A systematic effort is needed to publicise the fact that human
rights instruments and humanitarian law demand both the protection
of children from abuse and under-age recruitment and also
the protection of schools in times of war and of the child’s
right to education. It must be acknowledged again, as in the
Jomtien Framework of Action, that resourcing for education
in emergency and post-crisis situations ‘is an acknowledged
international responsibility’.
A key
recommendation is that education in emergencies be seen, and
planned from Day One, as part of the development process and
not solely as a ‘relief’ effort. Donors should avoid compartmentalisation
of funding that can have the effect of creating an uneducated
and bitter, revenge-oriented generation, because education
in emergency was seen as the last call on inadequate ‘humanitarian’
budgets (or excluded from them). Moreover, restoration of
access to schooling in a post-conflict situation should be
seen as a funding priority.
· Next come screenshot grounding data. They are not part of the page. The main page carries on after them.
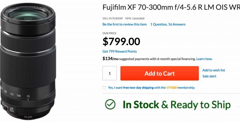Open the Learn how financing link
The image size is (240, 123).
(x=204, y=59)
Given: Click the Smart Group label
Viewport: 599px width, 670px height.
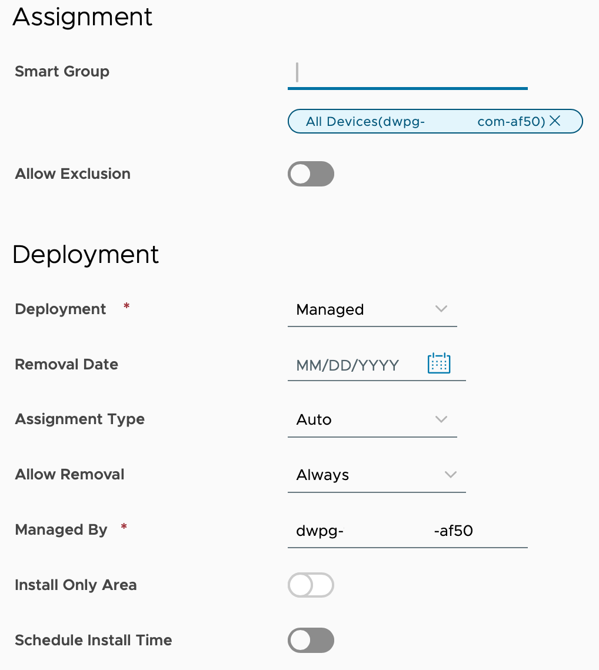Looking at the screenshot, I should pyautogui.click(x=62, y=72).
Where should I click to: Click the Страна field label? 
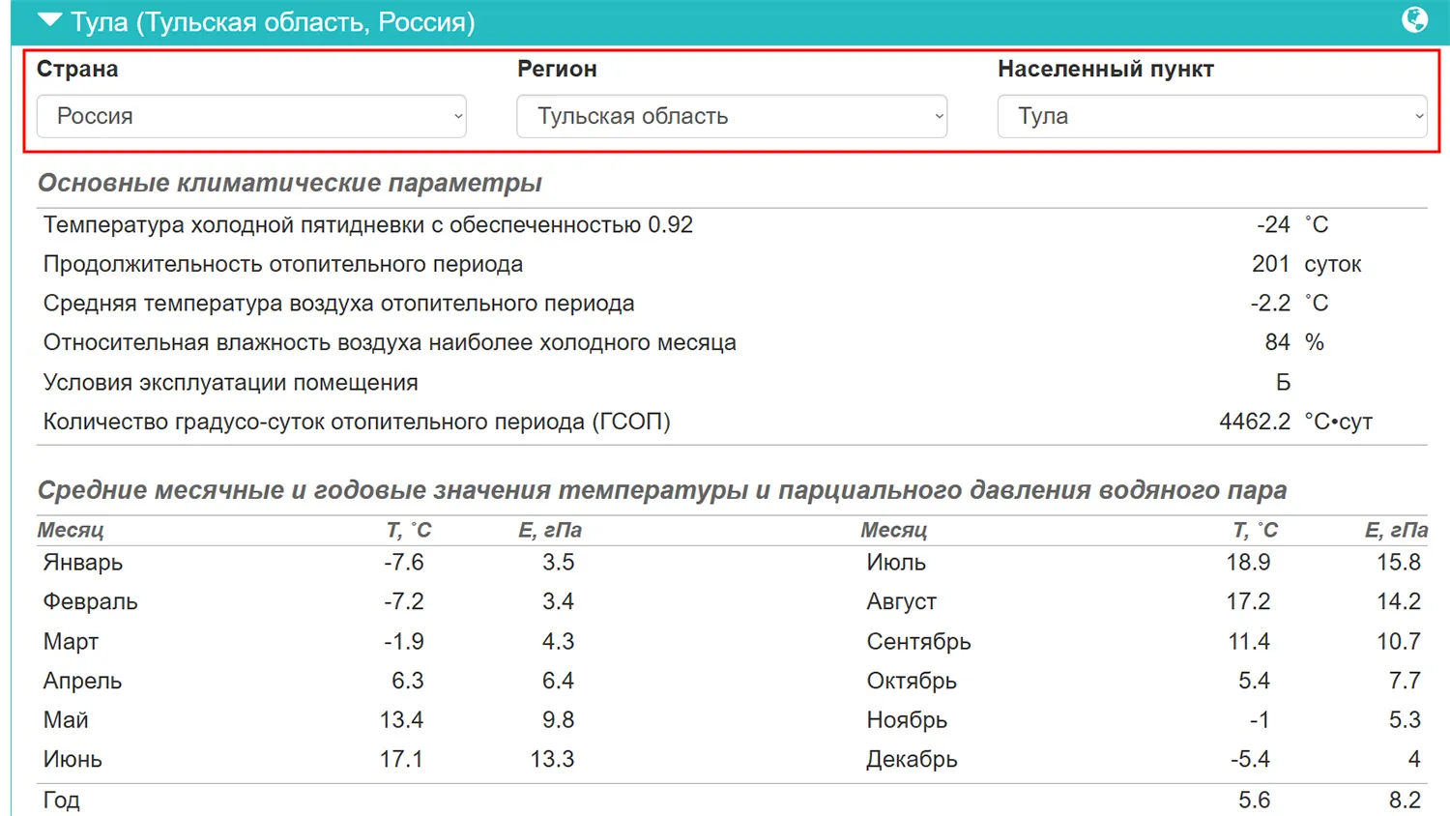[77, 70]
There should be inter-agency coordination
to ensure continuity from the early emergency to the reconstruction
phase. The task of building a Culture of Peace to sustain
future development in nations and communities divided by ethnic
and other conflicts should begin at the emergency stage and
continue into the building of civil society in post-conflict
situations. Current initiatives in ‘Education for Peace’ in
the humanitarian context should be brought together on an
inter-agency basis, as a contribution to the forthcoming Decade
for the Culture of Peace and Non-Violence for the Children
of the World.
Norms
and standards should be developed for educational response
in natural and man-made catastrophes, with more in-depth field
studies by scholars working in the field of education or regional
studies. This includes review and evaluation of modalities
of rapid response, and of standards for education in prolonged
refugee or crisis situations and for post-conflict reconstruction.
There should be review and sharing of educational materials
and manuals developed by organisations working in humanitarian
emergencies and identification of other materials suited for
use in such situations. Training modules on education in emergency
and post-conflict situations should be developed for use with
staff of humanitarian organisations and as part of standard
courses in educational planning.
Inter-agency
cooperation and coordination in the field of emergency education
should be strengthened, and use should be made of the new
possibilities of electronic communication to link field specialists
into the inter-agency dialogue.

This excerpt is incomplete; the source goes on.